PROBLEM DESCRIPTION
Copy out the material from the line containing "Where should I click to: Go" through the line containing "(x=522, y=12)", keeping every line exactly as it appears.

## start

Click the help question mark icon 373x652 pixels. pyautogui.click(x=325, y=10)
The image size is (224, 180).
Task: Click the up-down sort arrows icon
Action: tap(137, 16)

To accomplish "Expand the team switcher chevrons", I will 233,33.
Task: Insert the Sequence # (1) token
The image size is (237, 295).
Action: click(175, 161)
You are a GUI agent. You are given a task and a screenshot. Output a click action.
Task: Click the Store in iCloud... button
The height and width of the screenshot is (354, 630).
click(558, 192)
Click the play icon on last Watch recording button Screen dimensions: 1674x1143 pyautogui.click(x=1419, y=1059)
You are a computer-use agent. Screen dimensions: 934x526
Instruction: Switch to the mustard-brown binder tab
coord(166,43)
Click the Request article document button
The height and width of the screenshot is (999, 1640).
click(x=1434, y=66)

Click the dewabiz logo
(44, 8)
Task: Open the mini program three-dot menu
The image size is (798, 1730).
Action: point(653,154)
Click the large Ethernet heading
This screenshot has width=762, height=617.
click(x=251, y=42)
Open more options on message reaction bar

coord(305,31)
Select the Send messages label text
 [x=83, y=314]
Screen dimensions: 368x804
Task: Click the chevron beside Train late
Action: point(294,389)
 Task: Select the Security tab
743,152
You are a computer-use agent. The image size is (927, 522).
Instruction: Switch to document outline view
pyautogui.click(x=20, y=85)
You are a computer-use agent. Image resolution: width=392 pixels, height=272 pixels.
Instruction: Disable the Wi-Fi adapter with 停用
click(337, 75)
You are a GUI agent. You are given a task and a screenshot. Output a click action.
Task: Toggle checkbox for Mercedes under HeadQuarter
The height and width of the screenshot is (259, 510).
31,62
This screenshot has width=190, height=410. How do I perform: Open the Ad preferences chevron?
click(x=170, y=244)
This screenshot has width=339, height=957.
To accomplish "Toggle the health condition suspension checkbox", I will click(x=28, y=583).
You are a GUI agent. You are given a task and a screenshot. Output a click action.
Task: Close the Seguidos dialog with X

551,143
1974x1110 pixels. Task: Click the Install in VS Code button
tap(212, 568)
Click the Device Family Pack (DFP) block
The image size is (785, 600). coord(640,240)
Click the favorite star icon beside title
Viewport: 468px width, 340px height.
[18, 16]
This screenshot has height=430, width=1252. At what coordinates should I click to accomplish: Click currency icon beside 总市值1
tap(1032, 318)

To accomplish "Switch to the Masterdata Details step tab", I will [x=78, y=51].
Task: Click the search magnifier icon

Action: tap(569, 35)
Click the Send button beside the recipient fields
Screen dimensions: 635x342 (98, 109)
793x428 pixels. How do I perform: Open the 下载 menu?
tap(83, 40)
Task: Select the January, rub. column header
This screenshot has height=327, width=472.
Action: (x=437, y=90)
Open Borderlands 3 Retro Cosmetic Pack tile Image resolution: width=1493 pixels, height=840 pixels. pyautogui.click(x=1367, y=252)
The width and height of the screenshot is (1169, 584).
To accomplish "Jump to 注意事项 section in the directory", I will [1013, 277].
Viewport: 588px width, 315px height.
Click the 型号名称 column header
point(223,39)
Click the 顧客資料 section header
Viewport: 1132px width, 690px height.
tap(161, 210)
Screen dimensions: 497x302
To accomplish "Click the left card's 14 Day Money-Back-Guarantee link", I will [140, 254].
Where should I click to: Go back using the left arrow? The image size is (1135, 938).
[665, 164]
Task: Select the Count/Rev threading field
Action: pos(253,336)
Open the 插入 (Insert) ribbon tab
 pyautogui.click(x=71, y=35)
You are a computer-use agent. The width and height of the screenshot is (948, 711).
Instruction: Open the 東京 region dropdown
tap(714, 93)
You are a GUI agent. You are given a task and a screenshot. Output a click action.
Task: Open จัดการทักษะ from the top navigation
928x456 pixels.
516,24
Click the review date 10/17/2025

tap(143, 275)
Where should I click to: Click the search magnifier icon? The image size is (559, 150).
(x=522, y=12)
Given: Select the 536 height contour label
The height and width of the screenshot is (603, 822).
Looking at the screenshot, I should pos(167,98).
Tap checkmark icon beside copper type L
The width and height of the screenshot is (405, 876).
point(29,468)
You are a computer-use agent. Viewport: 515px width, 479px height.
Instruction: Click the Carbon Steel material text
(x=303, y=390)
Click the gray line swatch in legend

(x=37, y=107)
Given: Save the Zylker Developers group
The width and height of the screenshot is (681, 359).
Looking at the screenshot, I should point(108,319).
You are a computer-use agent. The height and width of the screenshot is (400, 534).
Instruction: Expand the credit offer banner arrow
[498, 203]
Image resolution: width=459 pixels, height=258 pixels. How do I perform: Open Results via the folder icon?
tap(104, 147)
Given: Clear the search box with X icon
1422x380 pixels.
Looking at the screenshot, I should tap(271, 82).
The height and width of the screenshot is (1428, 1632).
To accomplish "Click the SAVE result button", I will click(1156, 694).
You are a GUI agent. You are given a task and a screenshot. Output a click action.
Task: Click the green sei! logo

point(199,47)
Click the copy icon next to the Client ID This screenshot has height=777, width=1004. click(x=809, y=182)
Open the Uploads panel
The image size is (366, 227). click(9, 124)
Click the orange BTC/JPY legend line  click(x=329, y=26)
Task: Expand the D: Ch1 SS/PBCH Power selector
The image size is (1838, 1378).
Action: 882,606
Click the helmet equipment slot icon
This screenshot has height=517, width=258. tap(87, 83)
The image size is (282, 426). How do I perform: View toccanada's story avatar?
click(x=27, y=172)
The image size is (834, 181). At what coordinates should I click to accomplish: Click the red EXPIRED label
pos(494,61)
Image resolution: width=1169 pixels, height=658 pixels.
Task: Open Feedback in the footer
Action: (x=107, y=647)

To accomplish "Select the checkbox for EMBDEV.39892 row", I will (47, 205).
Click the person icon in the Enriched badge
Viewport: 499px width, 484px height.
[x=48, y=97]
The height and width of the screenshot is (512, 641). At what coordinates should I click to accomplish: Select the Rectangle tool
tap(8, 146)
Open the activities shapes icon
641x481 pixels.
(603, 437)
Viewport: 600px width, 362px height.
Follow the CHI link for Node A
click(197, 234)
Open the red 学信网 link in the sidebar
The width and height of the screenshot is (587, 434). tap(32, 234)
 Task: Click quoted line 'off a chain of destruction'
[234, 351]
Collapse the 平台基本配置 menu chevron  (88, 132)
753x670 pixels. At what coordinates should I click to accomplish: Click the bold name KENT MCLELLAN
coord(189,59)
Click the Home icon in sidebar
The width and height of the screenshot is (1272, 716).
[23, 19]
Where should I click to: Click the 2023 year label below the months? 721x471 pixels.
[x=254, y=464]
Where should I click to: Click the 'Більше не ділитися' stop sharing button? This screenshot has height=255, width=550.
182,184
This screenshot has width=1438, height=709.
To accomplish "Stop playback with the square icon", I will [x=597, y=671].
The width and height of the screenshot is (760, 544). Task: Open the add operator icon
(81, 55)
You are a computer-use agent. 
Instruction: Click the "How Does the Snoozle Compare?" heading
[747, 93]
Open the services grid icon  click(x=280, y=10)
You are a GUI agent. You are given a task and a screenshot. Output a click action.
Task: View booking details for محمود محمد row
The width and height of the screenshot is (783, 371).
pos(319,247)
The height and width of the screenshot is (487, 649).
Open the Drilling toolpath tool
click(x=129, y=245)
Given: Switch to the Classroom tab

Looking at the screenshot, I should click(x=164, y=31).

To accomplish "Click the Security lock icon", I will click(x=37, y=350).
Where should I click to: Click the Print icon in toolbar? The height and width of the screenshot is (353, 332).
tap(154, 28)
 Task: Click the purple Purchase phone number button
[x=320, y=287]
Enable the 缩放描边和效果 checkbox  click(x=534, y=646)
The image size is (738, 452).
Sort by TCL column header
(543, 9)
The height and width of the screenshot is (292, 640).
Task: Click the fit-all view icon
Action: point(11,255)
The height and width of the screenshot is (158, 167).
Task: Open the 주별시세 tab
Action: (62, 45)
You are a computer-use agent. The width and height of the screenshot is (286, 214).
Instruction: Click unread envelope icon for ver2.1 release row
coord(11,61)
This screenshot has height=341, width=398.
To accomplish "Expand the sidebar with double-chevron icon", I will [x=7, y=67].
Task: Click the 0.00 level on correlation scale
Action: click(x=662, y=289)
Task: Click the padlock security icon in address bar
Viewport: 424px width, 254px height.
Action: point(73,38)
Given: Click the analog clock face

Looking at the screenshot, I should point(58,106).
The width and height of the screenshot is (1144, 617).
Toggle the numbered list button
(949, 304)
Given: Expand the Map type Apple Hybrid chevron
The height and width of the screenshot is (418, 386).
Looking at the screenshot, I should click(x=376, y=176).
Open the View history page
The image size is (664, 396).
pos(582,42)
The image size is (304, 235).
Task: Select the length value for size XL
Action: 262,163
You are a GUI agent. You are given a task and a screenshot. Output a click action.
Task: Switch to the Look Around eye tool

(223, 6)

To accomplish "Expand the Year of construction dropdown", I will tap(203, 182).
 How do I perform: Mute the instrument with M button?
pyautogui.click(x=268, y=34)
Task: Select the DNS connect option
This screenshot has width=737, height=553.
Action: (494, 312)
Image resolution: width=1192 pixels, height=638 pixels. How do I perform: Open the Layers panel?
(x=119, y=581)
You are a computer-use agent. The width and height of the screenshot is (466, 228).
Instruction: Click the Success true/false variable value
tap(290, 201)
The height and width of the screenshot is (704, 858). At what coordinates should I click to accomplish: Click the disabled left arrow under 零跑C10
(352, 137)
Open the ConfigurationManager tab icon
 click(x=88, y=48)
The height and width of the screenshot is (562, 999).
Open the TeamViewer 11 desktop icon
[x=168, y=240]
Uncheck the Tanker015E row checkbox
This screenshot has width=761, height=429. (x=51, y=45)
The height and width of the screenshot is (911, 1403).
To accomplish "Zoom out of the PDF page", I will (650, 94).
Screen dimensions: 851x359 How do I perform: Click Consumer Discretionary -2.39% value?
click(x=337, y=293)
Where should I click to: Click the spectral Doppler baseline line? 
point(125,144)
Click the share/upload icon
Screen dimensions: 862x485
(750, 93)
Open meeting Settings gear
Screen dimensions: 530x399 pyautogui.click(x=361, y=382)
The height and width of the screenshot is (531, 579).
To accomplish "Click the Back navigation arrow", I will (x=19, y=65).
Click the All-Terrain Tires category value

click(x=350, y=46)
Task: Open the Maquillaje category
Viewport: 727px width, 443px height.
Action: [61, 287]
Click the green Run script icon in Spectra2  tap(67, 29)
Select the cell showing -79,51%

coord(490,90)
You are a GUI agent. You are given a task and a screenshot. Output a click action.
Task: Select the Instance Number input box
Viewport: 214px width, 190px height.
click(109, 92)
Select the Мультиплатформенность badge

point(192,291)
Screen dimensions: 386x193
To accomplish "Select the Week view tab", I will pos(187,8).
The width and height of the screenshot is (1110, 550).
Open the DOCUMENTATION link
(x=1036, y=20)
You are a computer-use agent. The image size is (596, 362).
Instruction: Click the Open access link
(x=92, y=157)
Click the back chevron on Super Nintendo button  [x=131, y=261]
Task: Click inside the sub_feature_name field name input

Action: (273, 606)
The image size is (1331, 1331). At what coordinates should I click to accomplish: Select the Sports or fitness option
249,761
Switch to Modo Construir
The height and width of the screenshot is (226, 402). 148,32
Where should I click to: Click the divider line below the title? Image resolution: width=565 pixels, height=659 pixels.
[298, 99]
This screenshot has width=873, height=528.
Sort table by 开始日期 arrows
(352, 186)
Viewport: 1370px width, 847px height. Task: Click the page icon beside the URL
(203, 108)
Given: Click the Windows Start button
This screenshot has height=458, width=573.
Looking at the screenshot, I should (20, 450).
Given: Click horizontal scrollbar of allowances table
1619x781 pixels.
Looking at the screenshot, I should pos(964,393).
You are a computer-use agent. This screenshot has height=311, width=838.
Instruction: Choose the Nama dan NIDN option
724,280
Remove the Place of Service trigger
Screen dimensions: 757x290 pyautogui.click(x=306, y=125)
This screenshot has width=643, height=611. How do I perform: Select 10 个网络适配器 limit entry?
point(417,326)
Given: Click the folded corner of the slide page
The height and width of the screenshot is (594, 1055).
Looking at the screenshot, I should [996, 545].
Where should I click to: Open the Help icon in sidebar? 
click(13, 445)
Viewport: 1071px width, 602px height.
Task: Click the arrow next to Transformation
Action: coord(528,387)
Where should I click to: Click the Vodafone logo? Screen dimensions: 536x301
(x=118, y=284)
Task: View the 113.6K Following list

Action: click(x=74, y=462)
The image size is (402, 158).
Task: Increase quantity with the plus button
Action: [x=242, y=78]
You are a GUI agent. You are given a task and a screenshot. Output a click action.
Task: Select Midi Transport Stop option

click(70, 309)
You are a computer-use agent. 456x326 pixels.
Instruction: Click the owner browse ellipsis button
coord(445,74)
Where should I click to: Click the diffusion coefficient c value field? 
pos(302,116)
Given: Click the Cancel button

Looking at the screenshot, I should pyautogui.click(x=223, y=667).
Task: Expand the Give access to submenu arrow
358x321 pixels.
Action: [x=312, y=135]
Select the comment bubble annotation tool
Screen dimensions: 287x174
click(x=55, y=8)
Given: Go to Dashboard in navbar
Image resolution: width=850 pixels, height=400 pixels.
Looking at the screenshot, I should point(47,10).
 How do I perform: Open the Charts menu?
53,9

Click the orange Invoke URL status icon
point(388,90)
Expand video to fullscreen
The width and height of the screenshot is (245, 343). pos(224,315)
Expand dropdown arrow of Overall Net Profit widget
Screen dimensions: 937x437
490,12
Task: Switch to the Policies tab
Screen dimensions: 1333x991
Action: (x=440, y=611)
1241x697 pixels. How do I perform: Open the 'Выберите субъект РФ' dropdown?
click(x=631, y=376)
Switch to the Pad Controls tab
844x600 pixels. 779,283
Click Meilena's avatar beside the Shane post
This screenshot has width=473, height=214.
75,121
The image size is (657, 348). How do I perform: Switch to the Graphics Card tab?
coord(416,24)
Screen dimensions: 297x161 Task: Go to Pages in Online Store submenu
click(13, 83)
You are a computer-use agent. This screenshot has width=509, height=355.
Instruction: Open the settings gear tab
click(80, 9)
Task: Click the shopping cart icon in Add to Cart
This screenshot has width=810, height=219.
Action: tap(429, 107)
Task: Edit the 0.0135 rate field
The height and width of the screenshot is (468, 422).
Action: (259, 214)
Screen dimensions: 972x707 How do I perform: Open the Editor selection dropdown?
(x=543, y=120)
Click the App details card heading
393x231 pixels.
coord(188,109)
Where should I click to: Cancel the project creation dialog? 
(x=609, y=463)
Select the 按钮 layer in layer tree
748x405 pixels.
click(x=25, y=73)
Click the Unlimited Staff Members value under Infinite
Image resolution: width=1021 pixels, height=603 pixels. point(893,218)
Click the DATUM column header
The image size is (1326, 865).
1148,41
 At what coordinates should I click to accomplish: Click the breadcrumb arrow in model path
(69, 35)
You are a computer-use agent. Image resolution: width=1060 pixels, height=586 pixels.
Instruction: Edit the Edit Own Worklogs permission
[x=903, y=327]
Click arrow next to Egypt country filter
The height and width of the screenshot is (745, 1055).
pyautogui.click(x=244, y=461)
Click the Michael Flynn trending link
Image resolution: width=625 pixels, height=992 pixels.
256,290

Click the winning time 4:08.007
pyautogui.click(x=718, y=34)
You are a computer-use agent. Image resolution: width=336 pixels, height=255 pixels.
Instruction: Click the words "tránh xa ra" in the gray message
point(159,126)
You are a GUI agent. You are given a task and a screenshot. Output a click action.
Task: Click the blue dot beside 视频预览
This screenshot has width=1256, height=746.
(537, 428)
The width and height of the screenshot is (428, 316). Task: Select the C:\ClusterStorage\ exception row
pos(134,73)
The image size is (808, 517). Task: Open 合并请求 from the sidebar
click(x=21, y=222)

## end

FINISHED ANSWER
Where should I click to: Go back using the left arrow? The image size is (1135, 938).
[665, 164]
Task: Select the Count/Rev threading field
Action: pos(253,336)
Open the 插入 (Insert) ribbon tab
 pyautogui.click(x=71, y=35)
You are a computer-use agent. The width and height of the screenshot is (948, 711).
Instruction: Open the 東京 region dropdown
tap(714, 93)
You are a GUI agent. You are given a task and a screenshot. Output a click action.
Task: Open จัดการทักษะ from the top navigation
928x456 pixels.
516,24
Click the review date 10/17/2025

tap(143, 275)
Where should I click to: Click the search magnifier icon? The image size is (559, 150).
(x=522, y=12)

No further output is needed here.